Dalam konteks teknologi tersebut, diperlukan upaya-upaya yang jitu agar penerapan berbagai teknologi tersebut dapat memberikan manfaat yang signifikan kepada masyarakat korban bencana. Diharapkan dengan adanya penerapan teknologi bidang permukiman, secara sosial, ekonomi dan lingkungan akan memulihkan kehidupan masyarakat baik secara sosial, ekonomi dan lingkungan secara berkelanjutan.
Adaptasi dapat dilihat sebagai usaha untuk memelihara kondisi kehidupan dalam menghadapi perubahan. Dengan demikian definisi adaptasi selalu berkaitan erat dengan pengukuran, dimana tingkat keberhasilan suatu organisme dapat bertahan hidup. Sejauh mana, dapat dikenali bahwa adaptasi dapat dikatakan berhasil atau tidak. Adaptasi adalah salah satu tahap dalam proses relokasi penduduk pasca bencana dimana tahap sebelumnya adalah persiapan dan sesudahnya adalah pemberdayaan. Kemampuan adaptasi terhadap penerapan TTG pasca bencana bermanfaat untuk tetap eksis dalam berbagai perubahan kondisi yang terjadi karena adanya bencana. Dengan adanya strategi adaptasi dapat memberi manfaat. Manfaat yang diperoleh dari adaptasi melalui TTG ini adalah peningkatan kapasitas adaptif yang pada gilirannya akan meningkatkan kualitas masyarakat yang sebelumnya bergantung dan fatalisme menjadi masyarakat yang mandiri dan inovatif (Usman, 2011).

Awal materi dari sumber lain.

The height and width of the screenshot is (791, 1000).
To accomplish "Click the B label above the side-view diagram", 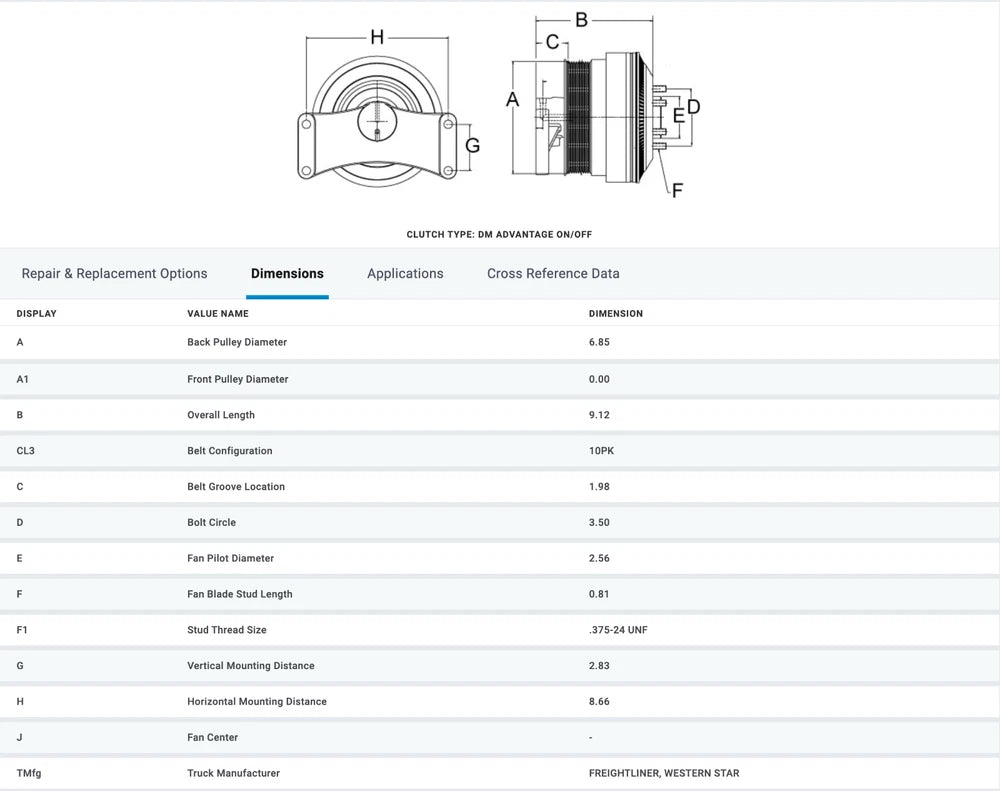I will 581,18.
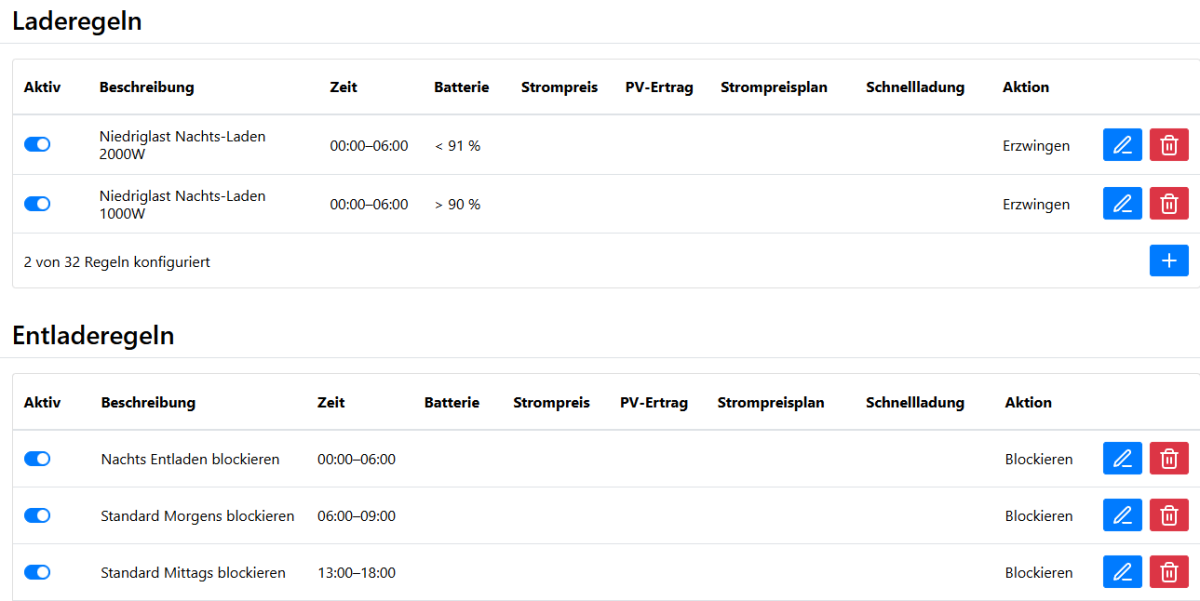The image size is (1200, 601).
Task: Click the Strompreisplan header in Entladeregeln table
Action: (x=770, y=403)
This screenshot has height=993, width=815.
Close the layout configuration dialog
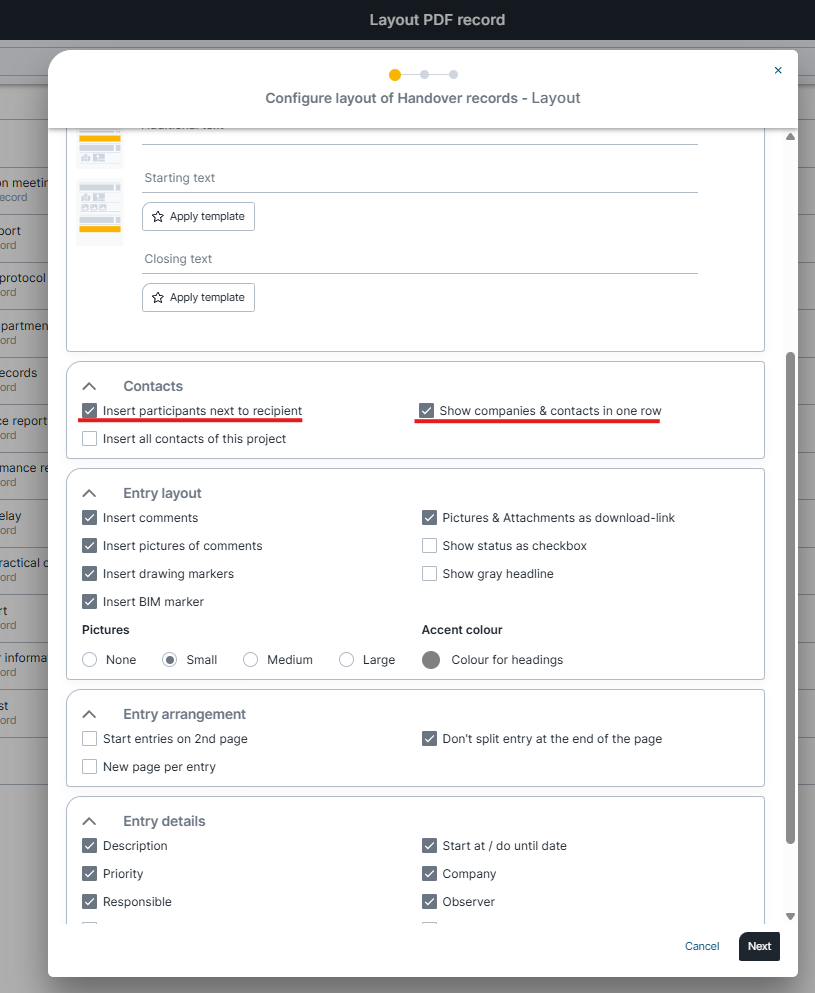[778, 70]
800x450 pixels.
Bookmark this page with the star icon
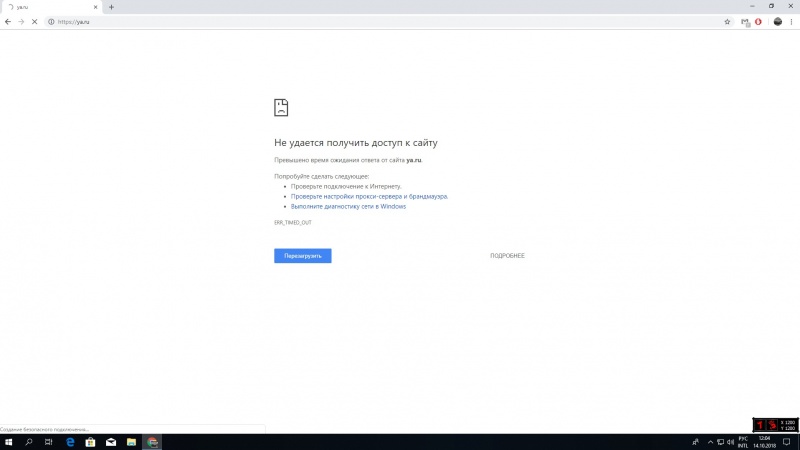[727, 21]
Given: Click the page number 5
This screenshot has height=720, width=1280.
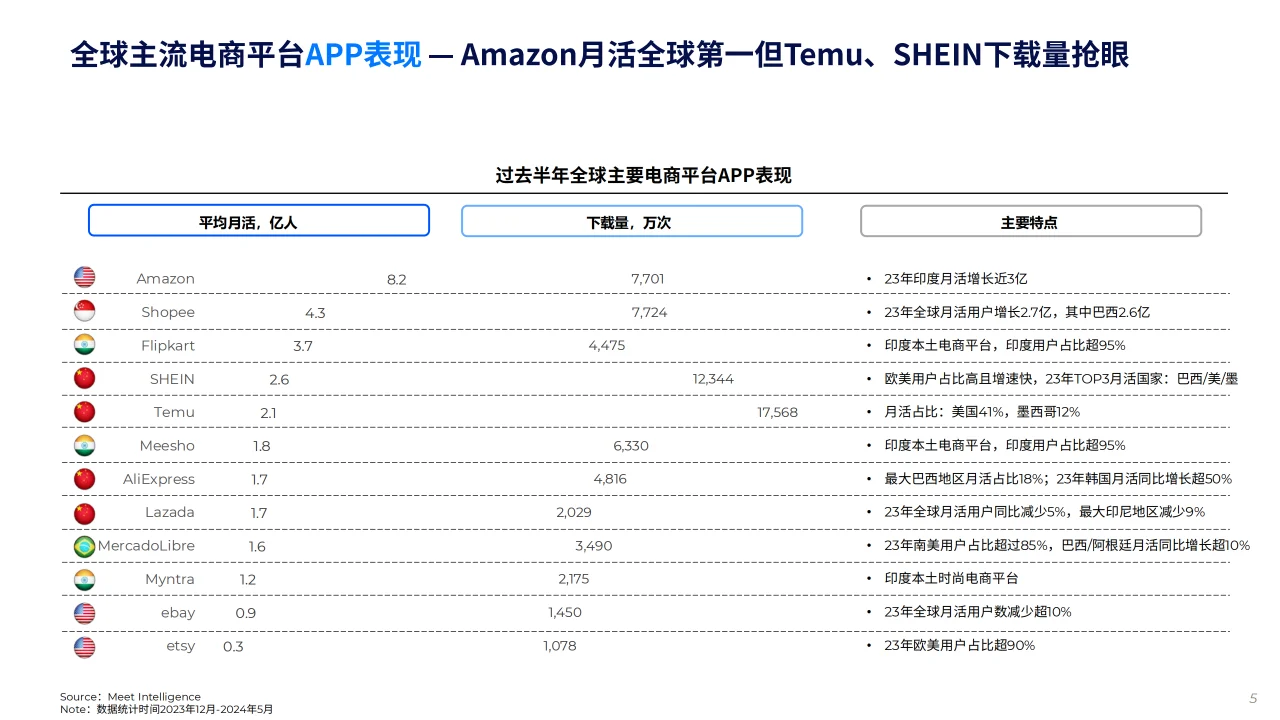Looking at the screenshot, I should tap(1253, 698).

1.2.    Rumusan Masalah DAN TUJUAN Penelitian
Merujuk pada latar belakang, maka pertanyaan penelitian pada penelitian ini adalah apa model peningkatan kapasitas adaptif masyarakat dalam penerapan TTG Bidang permukiman pasca bencana gunung berapi mendukung relokasi penduduk?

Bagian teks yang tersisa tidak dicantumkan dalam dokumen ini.